Work item
Word for word, give again the lines of the material below, from the one holding "Instruction: Select the MyCarcare place pin" to the last, with nothing added.
*** Opening of Information given ***
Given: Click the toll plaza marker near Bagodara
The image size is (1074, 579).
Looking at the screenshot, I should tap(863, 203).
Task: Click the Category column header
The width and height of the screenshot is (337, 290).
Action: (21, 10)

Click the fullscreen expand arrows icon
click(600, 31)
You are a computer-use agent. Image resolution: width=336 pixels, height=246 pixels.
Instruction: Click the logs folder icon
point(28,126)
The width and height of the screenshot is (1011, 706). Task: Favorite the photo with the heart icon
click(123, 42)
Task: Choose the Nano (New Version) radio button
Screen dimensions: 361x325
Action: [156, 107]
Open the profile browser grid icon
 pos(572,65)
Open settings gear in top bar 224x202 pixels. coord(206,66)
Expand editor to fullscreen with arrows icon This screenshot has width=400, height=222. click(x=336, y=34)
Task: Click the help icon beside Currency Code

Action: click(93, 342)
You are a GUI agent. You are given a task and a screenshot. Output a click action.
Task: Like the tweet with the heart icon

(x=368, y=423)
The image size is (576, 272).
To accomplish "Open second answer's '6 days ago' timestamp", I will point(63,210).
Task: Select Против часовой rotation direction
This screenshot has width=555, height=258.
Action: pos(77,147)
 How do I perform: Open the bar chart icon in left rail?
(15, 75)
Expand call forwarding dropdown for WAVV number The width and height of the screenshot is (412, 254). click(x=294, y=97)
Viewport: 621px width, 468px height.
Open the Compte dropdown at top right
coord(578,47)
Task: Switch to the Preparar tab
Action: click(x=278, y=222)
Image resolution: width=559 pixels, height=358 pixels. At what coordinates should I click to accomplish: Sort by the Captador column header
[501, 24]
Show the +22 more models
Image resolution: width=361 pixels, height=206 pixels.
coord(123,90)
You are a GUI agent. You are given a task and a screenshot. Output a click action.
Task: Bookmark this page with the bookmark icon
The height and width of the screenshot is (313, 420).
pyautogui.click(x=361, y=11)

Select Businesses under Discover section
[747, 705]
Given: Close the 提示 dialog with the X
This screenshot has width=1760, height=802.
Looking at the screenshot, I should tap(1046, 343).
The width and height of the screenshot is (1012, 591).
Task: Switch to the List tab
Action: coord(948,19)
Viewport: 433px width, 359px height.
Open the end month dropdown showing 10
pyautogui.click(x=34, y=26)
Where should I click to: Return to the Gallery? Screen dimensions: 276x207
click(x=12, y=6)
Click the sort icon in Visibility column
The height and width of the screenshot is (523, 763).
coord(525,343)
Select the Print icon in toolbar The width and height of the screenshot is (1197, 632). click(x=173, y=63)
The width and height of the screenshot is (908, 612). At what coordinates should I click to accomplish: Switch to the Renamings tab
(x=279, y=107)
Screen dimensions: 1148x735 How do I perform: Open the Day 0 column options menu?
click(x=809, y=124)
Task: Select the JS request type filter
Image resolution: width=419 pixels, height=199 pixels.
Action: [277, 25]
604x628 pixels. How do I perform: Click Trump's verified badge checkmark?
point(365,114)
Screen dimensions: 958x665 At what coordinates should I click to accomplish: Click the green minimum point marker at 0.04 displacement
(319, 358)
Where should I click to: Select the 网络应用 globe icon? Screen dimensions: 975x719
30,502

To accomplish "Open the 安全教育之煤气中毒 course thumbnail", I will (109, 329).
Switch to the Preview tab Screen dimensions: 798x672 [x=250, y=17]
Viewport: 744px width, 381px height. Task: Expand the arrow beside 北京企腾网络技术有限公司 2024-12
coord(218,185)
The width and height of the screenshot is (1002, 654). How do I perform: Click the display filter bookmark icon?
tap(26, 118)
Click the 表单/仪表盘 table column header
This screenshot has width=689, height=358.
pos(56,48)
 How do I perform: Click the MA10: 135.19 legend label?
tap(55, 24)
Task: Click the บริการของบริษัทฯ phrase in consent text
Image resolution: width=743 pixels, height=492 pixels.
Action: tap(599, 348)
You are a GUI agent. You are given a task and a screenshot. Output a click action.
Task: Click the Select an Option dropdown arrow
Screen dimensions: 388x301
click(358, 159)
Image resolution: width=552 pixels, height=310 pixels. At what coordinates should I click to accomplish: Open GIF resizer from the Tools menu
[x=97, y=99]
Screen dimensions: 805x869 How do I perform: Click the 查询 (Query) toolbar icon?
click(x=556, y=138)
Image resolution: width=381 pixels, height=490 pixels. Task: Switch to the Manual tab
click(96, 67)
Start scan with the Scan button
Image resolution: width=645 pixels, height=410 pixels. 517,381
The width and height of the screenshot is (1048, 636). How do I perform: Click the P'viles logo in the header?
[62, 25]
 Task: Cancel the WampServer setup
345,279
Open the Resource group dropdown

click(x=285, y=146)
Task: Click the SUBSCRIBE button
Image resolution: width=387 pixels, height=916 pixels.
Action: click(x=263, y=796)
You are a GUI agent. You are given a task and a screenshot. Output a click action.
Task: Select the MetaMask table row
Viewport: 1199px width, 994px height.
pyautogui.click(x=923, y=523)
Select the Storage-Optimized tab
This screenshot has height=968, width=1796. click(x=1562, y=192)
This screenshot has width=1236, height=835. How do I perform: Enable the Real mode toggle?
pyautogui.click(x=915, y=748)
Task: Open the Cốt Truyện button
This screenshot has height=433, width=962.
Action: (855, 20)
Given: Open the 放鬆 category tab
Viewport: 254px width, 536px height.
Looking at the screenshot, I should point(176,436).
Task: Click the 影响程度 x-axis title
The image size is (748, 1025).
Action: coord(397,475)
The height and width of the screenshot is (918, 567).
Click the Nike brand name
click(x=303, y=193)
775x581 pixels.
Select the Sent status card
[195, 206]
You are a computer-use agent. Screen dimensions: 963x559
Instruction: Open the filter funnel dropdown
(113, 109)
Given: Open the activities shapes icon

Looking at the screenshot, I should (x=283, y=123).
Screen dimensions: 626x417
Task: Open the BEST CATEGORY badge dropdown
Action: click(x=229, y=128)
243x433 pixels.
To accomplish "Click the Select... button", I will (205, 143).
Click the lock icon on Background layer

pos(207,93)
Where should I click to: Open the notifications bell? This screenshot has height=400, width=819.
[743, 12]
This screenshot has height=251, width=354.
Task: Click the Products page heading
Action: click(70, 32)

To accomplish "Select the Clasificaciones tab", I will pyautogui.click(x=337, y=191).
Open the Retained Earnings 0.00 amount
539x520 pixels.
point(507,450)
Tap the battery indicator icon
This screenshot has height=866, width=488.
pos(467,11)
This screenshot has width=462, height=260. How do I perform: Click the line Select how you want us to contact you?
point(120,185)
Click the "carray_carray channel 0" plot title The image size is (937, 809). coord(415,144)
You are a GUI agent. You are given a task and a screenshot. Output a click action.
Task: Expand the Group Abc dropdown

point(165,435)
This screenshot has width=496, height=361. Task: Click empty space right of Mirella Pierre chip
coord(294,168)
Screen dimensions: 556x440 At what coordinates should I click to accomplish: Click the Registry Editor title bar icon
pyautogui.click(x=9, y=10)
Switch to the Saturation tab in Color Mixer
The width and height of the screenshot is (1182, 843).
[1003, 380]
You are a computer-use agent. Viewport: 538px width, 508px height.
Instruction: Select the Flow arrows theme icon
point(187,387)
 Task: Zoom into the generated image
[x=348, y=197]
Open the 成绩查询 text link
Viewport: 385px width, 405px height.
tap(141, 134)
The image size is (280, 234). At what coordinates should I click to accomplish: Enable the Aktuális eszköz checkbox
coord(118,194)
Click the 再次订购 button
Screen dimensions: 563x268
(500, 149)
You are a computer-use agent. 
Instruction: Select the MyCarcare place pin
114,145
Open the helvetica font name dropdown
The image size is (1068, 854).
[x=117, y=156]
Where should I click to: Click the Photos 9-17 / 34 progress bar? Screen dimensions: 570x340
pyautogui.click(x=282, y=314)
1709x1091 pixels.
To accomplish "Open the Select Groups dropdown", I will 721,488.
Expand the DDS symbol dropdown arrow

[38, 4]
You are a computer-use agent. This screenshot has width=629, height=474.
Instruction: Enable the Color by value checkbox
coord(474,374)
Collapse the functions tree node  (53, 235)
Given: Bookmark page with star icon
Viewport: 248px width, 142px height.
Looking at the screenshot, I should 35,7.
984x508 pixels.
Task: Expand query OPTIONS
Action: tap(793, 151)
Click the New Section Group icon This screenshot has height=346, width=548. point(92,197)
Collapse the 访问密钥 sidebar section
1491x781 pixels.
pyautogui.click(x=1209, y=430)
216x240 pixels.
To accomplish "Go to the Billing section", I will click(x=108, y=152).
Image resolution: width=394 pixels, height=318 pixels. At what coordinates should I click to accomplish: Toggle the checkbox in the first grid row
*** Close of Information given ***
Your response
Instruction: Select the MyCarcare place pin
114,145
Open the helvetica font name dropdown
The image size is (1068, 854).
[x=117, y=156]
Where should I click to: Click the Photos 9-17 / 34 progress bar? Screen dimensions: 570x340
pyautogui.click(x=282, y=314)
1709x1091 pixels.
To accomplish "Open the Select Groups dropdown", I will 721,488.
Expand the DDS symbol dropdown arrow

[38, 4]
You are a computer-use agent. This screenshot has width=629, height=474.
Instruction: Enable the Color by value checkbox
coord(474,374)
Collapse the functions tree node  (53, 235)
Given: Bookmark page with star icon
Viewport: 248px width, 142px height.
Looking at the screenshot, I should 35,7.
984x508 pixels.
Task: Expand query OPTIONS
Action: tap(793, 151)
Click the New Section Group icon This screenshot has height=346, width=548. point(92,197)
Collapse the 访问密钥 sidebar section
1491x781 pixels.
pyautogui.click(x=1209, y=430)
216x240 pixels.
To accomplish "Go to the Billing section", I will click(x=108, y=152).
Image resolution: width=394 pixels, height=318 pixels. At what coordinates should I click to accomplish: Toggle the checkbox in the first grid row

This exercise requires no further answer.